Why do you keep falling for the wrong type? The psychology behind it
Onedayte Redactie
Expert at Onedayte
The same dynamic again. Yet another person who is emotionally unavailable, who keeps you at a distance, who shows just enough interest to then let you down. The names change, the faces change, but the script is the same. You know it's wrong. You've been through it ten times already. But it feels like a magnet you can't resist.
That feeling of irresistibility is not coincidental. It has a psychological explanation rooted in your attachment history. And understanding that explanation is the first step towards breaking the pattern.
The attachment explanation
Your attachment style steers your partner choice in ways your conscious mind often doesn't see.
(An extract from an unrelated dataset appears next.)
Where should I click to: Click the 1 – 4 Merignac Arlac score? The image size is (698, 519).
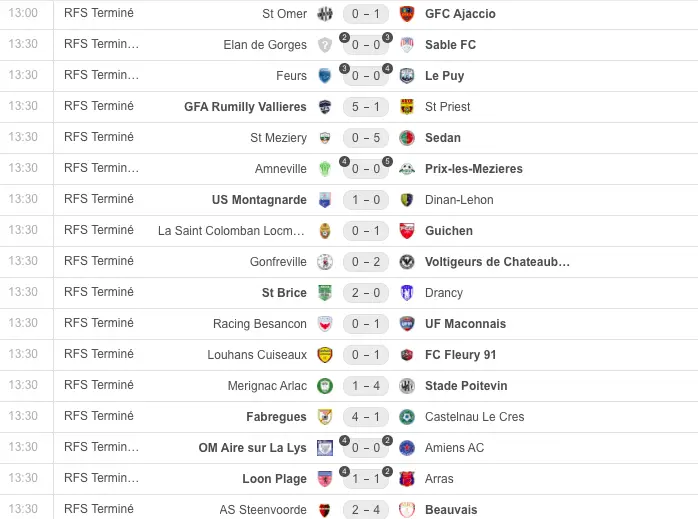pyautogui.click(x=366, y=386)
Research by Eastwick and Finkel (2008, Journal of Personality and Social Psychology) shows that the preferences people consciously state (I want someone who is kind, I want someone who is reliable) barely predict who they are actually attracted to. Unconscious processes, rooted in your attachment style, have a much stronger influence.
Anxiously attached people feel disproportionately attracted to avoidant partners. The apparent independence feels like strength. The unavailability creates the uncertainty that activates the dopamine system. The intensity of the longing is interpreted as love. But it is not love. It is recognition. Your brain recognises a pattern from your childhood (the unpredictably available parent) and labels it as attraction.
Avoidantly attached people unconsciously choose partners who confirm their need for distance, or anxiously attached partners whose intensity initially feels exciting but soon becomes suffocating. In both cases the pattern repeats itself because it happens unconsciously.
Why the wrong type feels so attractive
Two neuropsychological mechanisms are at play. The first is intermittent reinforcement: the unpredictable reward that activates the dopamine system more strongly than a predictable reward. A partner who is sometimes available and sometimes not creates a variable reward loop that is neurologically addictive. A partner who is consistently available gives less dopamine, which is interpreted as 'less exciting', when in reality it is 'less addictive'.
The second mechanism is confusing anxiety with excitement. Research on misattribution of arousal shows that your body exhibits the same physiological response to fear and to excitement: increased heart rate, butterflies in the stomach, heightened alertness. With an unavailable partner, what you feel is partly fear of abandonment, but your brain labels it as attraction.
"Participants who experienced physiological arousal due to fear were more likely to interpret that arousal as romantic attraction."
— Dutton & Aron, Journal of Personality and Social Psychology, 1974
Breaking the type
Step one is recognition. Write down the characteristics of your last three partners. Not appearance or profession, but emotional availability, communication style and attachment behaviour. What do they have in common? What pattern do you see recurring? Those similarities point to your unconscious selection criteria.
Step two is consciously choosing differently. Give someone who isn't your type a fair chance. The absence of the familiar tension is not a sign that there is no connection. It is a sign that your nervous system isn't going into survival mode. And that is precisely what you need: a relationship that feels like safety rather than an emergency.
Step three is working on your own attachment. As long as your unconscious patterns steer you, you will make the same choices, regardless of how much you know about them. Therapy (particularly EFT or schema therapy) can help to adjust the automatic responses. A securely attached partner can function as a corrective emotional experience. And self-reflection, provided it is honest and consistent, gradually shifts the direction of your compass.
The most important insight is perhaps this: breaking your type doesn't mean settling for less. It means discovering that what you thought you wanted is not the same as what you need. And that what you need often feels surprisingly different from what you're used to.